Delaying delayed jobs
When using read/write splitting of SQL queries, a bit of fudging should always be expected. It's normal to expect a few seconds of delay at all times. We've found that adding a bit of queue delay to all workers can help with this solution. In Sidekiq terms, this can be implemented with the following change:
MyWorker.perform_async(*stuffs) | V MyWorker.perform_in(10.seconds, *stuffs)
There's only so far that this will take you, however.
Assume replication delay
One of the reasons we appreciate Makara is that it is easy to understand and easy to extend. It also has features such as sticky master built-in. For example, if for any reason a query must be directed at a master database (a write query, for instance), any further requests in that request cycle will go to the master.
In our deployed version of Makara, this is done with some global state that is reset at the end of the response via Rack middleware. We make sure that all of our Sidekiq workers unstick master connections using our own custom base class, but this could also be done with a simple server middleware class.
Assuming that at some point replication delay will cause a situation where a record or records exist on the master but not on a read replica, we can write a simple method that handles these situations:
DatabaseHelper.failover_on(:blank?) do Collection.where(user_id: current_user.id).all end
The implementation of this will be specific to your database adapter, but it needs a few simple steps:
- Call the block
- Send the test method to the return value of the block
- If the test method returns true, stick the database adapter to master and re-call the block
Where can this go wrong?
- If the block returns an ActiveRecord::Relation that has not actually executed, your test method may generate count queries. If you put this into a high-load endpoint, thousands of extra count queries could cause new problems.
- If the block executes SQL, you are not deferring your queries. If you are expecting deferred queries to skip execution due to view caching, you may be surprised.
- Are there any caching layers in your adapter that could skip re-executing the query?
- What if
:blank?are valid responses? Can you even test for replication delay?
Sidekiq has a built-in retry queue, so in some cases it may be easier to just let the initial job fail and be retried enough times to ensure that eventually it will succeed when replication catches up. Extraneous errors generate a lot of noise, however, and can train an engineering department to ignore warnings when real problems occur.
API design decisions?
If an API endpoint relies on some persisted state, it's possible that state changes will not be immediately reflected to consumers when your databases suffer from replication lag. For instance, an endpoint may return different information based on the settings saved for the current user. What happens when a user updates their settings but the endpoint returns data based on their old configuration?

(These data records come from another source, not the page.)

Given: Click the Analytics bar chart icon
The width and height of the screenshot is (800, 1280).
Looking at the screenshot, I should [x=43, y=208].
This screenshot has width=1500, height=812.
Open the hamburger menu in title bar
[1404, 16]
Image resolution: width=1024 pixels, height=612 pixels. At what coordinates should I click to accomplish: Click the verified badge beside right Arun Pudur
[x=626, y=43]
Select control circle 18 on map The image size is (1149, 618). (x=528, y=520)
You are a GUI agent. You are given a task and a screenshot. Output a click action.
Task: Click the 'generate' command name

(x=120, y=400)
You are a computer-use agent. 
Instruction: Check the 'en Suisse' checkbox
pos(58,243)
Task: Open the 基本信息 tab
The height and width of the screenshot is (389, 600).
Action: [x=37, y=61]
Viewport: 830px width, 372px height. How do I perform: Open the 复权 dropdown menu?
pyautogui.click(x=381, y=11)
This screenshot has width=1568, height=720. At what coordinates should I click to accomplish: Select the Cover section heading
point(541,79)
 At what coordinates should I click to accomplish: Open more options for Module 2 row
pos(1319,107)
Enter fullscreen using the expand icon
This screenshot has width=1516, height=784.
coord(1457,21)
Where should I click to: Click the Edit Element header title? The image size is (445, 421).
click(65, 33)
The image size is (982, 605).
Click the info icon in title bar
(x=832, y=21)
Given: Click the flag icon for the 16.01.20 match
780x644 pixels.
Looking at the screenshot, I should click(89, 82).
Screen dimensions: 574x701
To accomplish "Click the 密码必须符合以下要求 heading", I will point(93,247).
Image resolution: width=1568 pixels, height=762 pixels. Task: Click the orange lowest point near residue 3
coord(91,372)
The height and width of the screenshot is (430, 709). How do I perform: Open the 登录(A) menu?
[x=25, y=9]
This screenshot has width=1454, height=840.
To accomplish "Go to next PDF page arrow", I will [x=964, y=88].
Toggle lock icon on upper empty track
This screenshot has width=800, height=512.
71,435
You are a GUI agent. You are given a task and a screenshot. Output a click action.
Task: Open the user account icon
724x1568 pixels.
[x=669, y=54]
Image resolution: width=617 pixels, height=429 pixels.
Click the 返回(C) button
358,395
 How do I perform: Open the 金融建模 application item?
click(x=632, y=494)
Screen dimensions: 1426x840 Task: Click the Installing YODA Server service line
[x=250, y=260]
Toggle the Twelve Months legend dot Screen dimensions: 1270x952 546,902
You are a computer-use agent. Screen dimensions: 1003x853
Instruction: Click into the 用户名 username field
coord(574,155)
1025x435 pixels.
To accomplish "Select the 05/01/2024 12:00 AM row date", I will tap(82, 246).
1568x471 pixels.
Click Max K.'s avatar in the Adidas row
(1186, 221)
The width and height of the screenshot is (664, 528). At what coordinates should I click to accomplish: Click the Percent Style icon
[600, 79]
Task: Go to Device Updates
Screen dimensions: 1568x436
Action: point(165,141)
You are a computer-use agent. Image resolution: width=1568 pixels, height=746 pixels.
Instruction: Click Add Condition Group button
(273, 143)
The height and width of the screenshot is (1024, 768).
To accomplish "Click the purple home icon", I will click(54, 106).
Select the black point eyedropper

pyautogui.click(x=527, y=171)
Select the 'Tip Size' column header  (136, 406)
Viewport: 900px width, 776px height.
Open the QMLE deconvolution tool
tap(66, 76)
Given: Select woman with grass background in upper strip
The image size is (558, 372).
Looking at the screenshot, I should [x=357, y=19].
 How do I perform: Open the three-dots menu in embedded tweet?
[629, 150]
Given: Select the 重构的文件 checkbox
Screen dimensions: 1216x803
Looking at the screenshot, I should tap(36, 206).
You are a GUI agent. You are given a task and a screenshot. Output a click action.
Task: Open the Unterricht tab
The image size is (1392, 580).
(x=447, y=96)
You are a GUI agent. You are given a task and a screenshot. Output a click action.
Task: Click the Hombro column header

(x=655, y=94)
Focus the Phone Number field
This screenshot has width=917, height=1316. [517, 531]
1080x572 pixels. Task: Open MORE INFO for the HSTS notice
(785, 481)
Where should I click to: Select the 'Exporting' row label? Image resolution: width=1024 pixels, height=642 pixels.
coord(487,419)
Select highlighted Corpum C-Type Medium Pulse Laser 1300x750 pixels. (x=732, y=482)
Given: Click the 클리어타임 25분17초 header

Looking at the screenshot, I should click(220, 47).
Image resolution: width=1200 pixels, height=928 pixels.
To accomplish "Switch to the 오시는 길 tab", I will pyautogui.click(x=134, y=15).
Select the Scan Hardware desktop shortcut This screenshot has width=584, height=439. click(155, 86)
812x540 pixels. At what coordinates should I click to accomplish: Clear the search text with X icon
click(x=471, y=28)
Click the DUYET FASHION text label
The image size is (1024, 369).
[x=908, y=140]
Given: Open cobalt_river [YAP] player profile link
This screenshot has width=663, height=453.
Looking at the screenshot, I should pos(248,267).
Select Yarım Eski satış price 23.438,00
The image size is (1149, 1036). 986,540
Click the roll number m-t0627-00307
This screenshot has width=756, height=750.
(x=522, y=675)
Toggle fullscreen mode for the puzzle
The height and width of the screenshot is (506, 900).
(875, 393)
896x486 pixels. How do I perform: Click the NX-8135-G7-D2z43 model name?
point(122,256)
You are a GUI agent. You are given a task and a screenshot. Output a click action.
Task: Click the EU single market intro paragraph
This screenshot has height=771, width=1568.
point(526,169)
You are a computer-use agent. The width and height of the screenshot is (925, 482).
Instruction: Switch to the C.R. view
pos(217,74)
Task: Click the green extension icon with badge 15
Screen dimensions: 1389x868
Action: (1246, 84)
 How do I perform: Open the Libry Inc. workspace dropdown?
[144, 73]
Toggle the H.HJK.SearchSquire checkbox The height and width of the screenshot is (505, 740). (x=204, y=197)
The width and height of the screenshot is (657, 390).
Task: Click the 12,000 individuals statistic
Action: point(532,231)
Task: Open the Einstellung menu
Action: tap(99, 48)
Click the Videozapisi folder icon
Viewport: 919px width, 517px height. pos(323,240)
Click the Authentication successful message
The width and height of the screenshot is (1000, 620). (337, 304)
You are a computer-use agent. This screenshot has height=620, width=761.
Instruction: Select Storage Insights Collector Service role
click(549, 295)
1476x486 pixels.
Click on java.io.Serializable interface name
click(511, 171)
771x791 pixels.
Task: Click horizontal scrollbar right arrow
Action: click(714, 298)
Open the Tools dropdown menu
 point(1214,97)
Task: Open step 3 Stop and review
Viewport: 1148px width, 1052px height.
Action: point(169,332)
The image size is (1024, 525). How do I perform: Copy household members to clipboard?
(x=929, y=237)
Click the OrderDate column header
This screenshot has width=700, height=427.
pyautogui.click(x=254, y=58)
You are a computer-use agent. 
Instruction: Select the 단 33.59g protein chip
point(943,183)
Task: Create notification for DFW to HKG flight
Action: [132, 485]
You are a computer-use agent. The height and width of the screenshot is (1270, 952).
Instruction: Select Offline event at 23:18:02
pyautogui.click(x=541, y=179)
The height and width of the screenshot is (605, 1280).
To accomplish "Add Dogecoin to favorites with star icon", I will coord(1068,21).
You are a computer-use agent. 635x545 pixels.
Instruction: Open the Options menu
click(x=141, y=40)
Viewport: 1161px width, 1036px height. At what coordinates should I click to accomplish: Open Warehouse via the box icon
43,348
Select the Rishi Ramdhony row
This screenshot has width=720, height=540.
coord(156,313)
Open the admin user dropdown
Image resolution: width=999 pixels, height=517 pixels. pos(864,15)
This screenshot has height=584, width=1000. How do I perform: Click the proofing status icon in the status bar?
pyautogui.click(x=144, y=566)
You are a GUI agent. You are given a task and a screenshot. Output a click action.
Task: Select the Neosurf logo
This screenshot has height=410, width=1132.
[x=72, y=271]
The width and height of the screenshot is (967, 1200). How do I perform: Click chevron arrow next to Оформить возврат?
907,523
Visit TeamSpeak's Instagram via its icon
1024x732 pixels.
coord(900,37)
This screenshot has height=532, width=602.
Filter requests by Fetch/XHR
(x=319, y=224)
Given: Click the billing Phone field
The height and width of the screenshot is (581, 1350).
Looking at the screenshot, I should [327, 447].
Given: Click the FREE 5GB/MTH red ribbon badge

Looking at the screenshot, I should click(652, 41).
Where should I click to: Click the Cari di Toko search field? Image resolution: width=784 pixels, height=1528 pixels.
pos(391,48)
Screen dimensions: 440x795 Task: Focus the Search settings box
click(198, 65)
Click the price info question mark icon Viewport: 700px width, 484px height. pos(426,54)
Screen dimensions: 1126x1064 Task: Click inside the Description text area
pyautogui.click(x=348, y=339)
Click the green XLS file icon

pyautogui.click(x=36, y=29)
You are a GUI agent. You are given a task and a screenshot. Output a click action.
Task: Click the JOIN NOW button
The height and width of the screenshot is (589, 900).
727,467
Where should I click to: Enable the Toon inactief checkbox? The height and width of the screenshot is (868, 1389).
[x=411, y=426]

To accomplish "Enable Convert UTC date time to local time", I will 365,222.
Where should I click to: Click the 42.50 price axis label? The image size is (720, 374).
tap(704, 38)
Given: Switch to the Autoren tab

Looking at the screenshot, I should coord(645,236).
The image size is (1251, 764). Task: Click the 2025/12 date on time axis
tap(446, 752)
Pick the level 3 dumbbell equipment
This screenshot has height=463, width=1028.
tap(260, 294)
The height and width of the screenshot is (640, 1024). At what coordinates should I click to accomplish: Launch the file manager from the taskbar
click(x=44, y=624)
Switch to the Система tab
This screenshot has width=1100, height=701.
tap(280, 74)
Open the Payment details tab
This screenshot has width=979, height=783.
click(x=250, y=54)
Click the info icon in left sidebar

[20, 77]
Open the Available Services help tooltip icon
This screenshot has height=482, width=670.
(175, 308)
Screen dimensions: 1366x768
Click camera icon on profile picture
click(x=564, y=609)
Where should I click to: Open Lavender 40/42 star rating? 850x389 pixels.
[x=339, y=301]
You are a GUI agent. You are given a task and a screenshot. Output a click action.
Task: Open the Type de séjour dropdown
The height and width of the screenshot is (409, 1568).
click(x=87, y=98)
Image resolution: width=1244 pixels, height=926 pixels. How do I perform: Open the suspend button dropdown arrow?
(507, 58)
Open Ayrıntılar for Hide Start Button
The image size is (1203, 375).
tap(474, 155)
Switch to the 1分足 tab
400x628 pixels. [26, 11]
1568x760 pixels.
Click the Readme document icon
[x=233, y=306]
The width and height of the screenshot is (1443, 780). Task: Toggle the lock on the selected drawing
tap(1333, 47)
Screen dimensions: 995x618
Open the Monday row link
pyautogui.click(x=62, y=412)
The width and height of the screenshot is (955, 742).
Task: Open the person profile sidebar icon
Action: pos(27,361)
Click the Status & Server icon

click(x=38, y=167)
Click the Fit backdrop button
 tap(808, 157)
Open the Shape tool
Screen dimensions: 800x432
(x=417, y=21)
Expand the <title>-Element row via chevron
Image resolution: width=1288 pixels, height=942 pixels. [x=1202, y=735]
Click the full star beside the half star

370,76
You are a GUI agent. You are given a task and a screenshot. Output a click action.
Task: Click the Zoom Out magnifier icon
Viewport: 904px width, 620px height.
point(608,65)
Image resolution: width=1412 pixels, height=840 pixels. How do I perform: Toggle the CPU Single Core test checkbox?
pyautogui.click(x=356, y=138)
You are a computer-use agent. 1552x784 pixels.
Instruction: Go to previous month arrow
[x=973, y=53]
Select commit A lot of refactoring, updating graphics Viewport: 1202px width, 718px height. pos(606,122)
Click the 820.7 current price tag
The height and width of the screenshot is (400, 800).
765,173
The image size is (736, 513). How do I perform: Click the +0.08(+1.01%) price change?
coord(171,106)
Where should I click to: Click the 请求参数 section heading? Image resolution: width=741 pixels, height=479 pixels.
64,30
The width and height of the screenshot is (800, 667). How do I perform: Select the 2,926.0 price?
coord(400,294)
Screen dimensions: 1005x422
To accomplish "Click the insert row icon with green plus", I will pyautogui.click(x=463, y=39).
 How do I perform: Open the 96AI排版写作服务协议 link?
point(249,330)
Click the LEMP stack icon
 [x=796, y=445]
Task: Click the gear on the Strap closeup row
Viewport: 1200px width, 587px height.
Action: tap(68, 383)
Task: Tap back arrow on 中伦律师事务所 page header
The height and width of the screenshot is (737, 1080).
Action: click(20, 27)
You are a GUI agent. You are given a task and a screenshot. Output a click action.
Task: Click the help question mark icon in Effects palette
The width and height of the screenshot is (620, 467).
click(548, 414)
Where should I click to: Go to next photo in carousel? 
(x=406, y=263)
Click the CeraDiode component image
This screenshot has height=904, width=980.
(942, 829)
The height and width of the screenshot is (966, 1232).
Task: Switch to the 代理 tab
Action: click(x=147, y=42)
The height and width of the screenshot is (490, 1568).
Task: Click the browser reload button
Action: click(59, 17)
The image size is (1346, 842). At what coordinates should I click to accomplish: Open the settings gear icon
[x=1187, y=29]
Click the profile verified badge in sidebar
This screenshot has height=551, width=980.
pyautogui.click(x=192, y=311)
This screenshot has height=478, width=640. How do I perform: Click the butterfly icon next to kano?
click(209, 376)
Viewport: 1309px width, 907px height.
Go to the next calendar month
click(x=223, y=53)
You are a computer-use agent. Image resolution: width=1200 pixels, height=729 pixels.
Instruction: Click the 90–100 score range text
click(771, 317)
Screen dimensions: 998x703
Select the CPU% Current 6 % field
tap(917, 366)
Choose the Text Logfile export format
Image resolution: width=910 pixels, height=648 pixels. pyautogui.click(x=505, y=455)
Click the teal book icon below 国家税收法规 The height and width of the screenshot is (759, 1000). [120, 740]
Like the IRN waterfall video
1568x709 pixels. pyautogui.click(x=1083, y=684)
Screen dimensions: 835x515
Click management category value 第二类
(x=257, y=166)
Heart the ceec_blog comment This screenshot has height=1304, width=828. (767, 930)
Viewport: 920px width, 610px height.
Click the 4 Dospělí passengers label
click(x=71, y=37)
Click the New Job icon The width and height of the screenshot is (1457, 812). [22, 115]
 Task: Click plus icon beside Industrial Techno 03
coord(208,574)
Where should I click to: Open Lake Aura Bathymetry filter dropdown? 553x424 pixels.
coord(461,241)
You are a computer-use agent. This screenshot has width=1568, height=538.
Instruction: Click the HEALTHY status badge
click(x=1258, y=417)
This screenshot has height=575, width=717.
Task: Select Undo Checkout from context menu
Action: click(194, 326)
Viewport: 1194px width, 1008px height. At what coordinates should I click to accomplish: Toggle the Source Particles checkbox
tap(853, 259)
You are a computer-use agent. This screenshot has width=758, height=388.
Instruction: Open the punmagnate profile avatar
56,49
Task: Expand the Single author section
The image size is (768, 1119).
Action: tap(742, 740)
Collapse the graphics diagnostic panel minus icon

In some cases, it might be preferred for the endpoint not to rely on saved state. It may be preferred for clients to retain a local copy of the settings, which can be used to query the API differently. There are positives and negatives to this approach.
Replication delay is not the end of the world
Significant replication delay in databases causes a host of problems. In the long term, it can be an indicator of many issues; resource saturation on the database servers or networks, load thresholds, improperly tuned servers (block size mismatches, vacuum settings, etc) and other factors can all create or exacerbate replication problems. If ignored, these replication problems can become bad enough that replication fails entirely. Replication delay is an important metric to monitor and generate alerts on, so that when it becomes problematic people can be tasked to investigate and solve the core problems.
There is no way to guarantee that small delays do not happen, however.